Aim of the exercise: Please produce an exact transcription of the lines from the one containing "You are a GUI" through the last line of the entries, leaving out every picture.
+++ Available data
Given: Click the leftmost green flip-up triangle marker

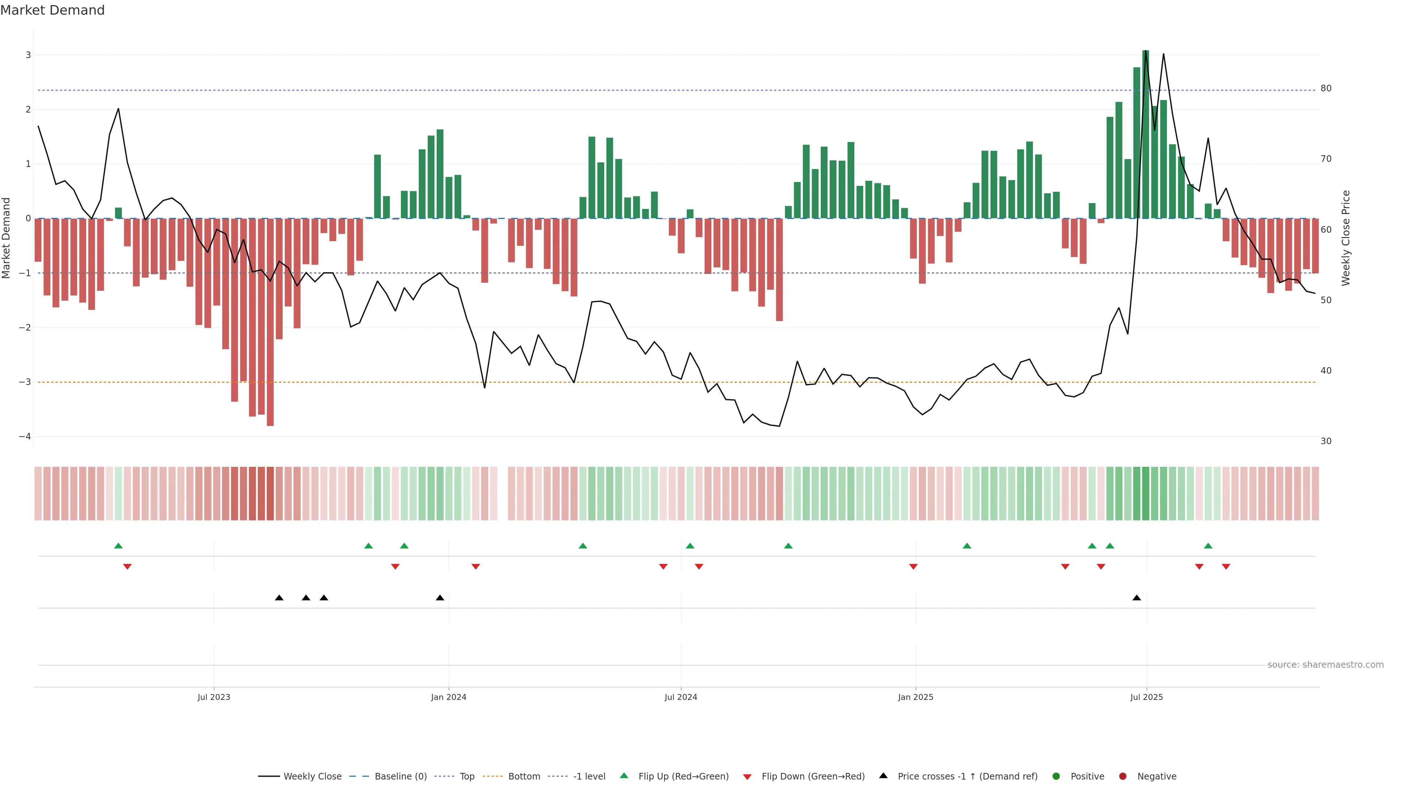Looking at the screenshot, I should coord(118,546).
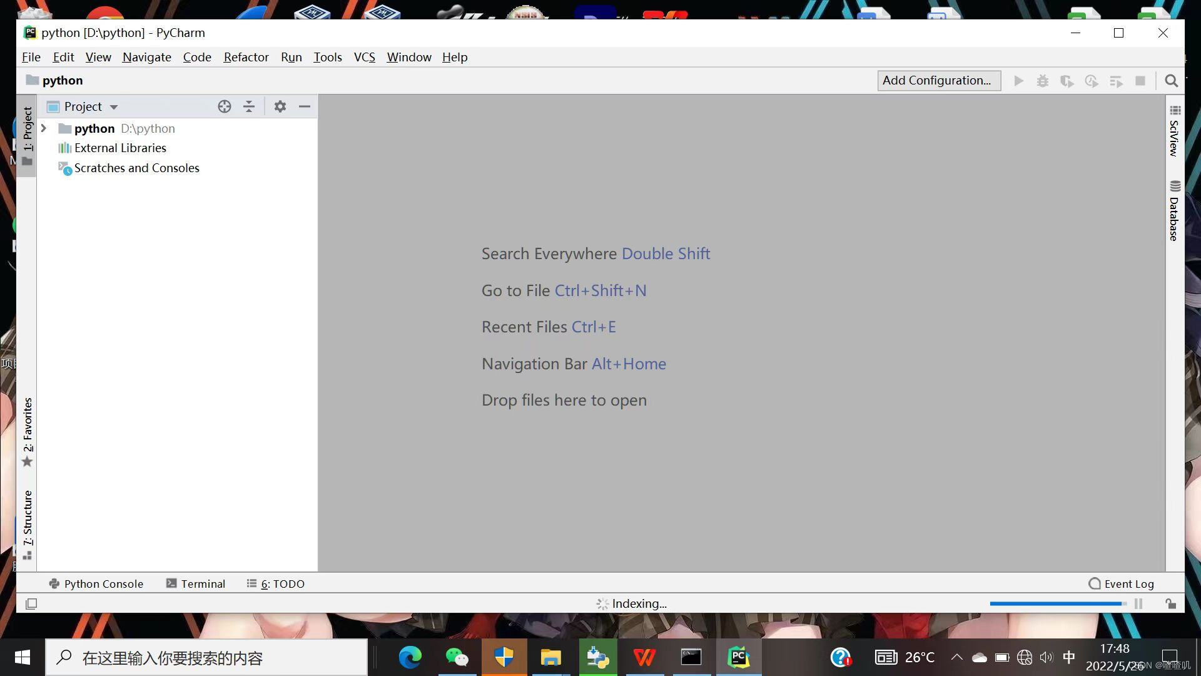Switch to the Terminal tab

196,583
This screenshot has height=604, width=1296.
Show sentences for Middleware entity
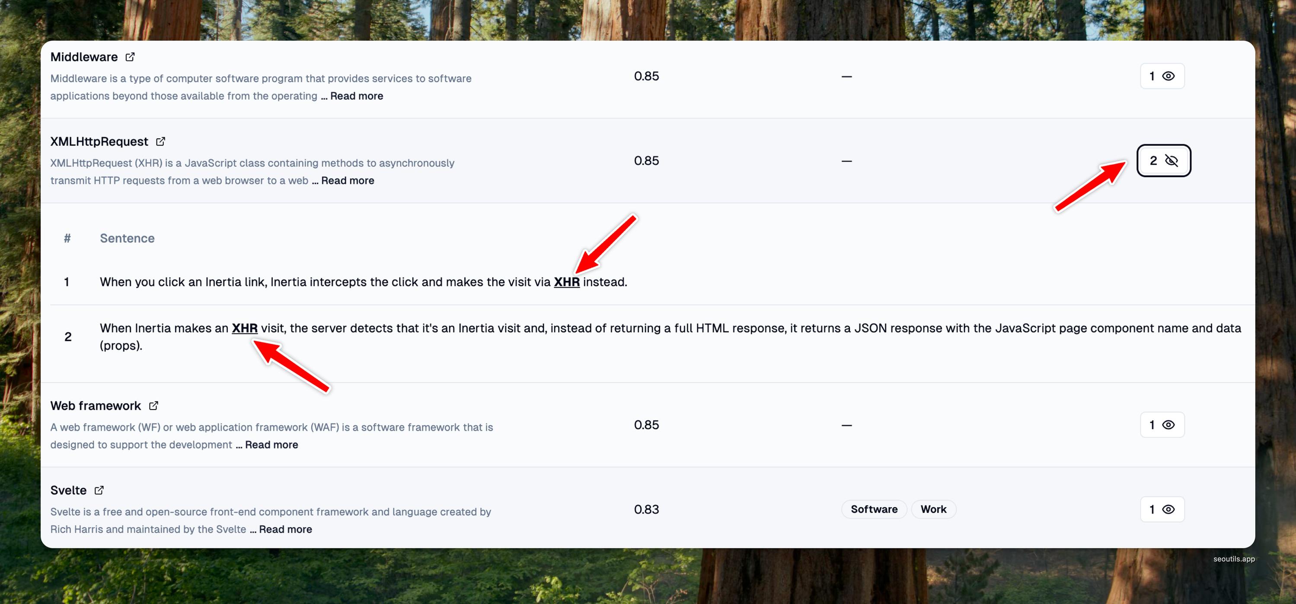1162,76
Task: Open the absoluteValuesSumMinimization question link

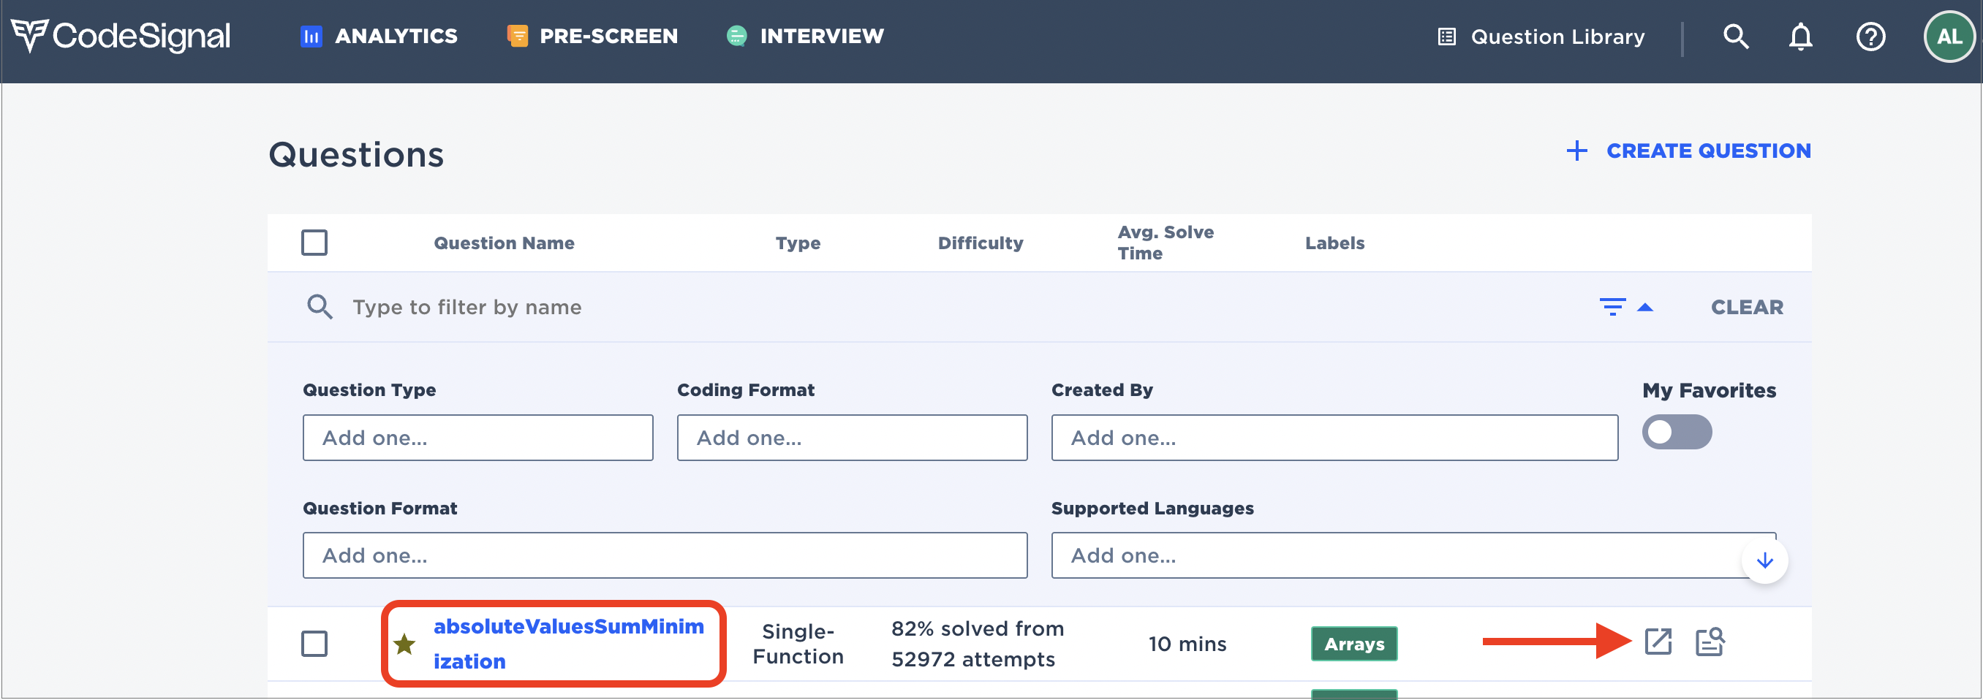Action: click(570, 643)
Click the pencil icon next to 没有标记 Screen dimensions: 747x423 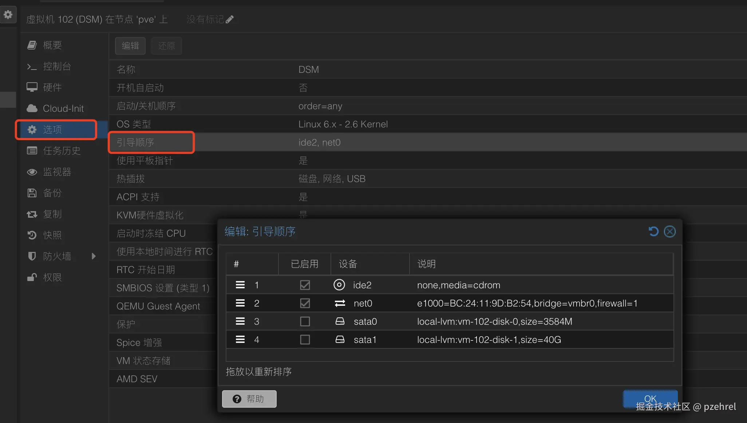pyautogui.click(x=230, y=19)
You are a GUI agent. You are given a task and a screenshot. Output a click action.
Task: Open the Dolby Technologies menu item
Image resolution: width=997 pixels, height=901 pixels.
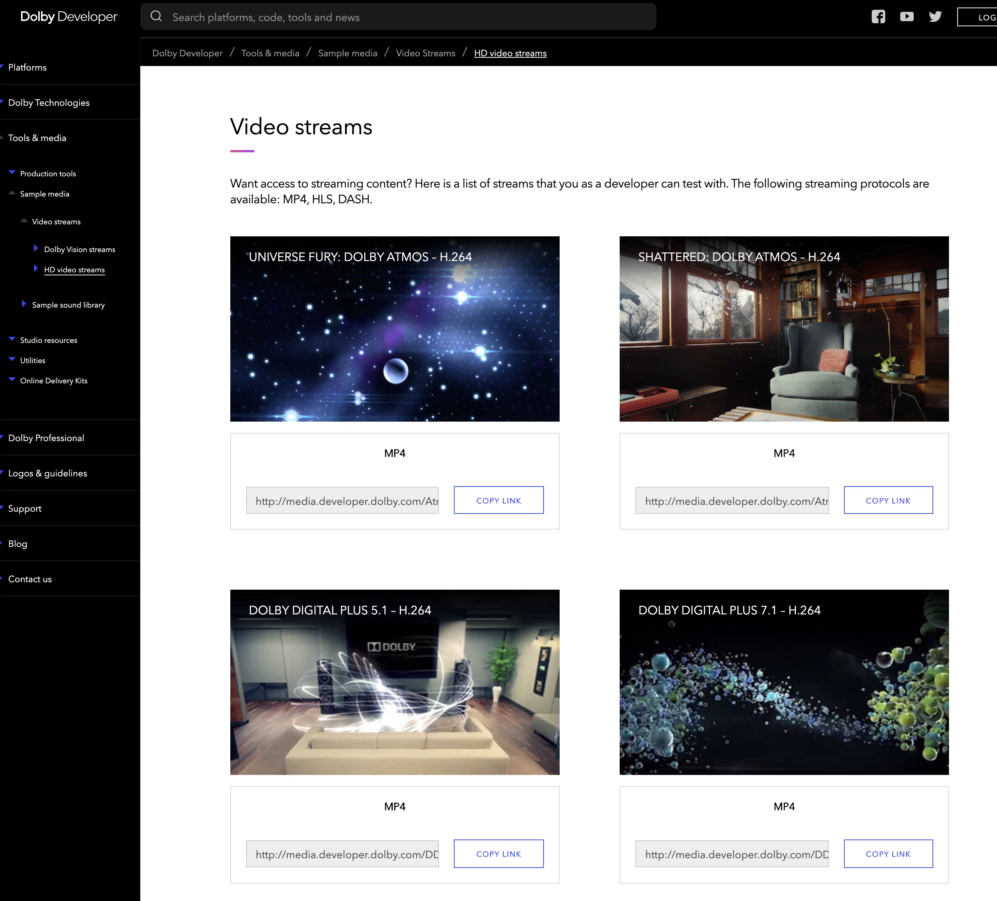(48, 103)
++++++
Completed task:
You are a GUI agent. You are given a task and a screenshot. Output a click action.
Task: Open the Dolby Technologies menu item
Image resolution: width=997 pixels, height=901 pixels.
(48, 103)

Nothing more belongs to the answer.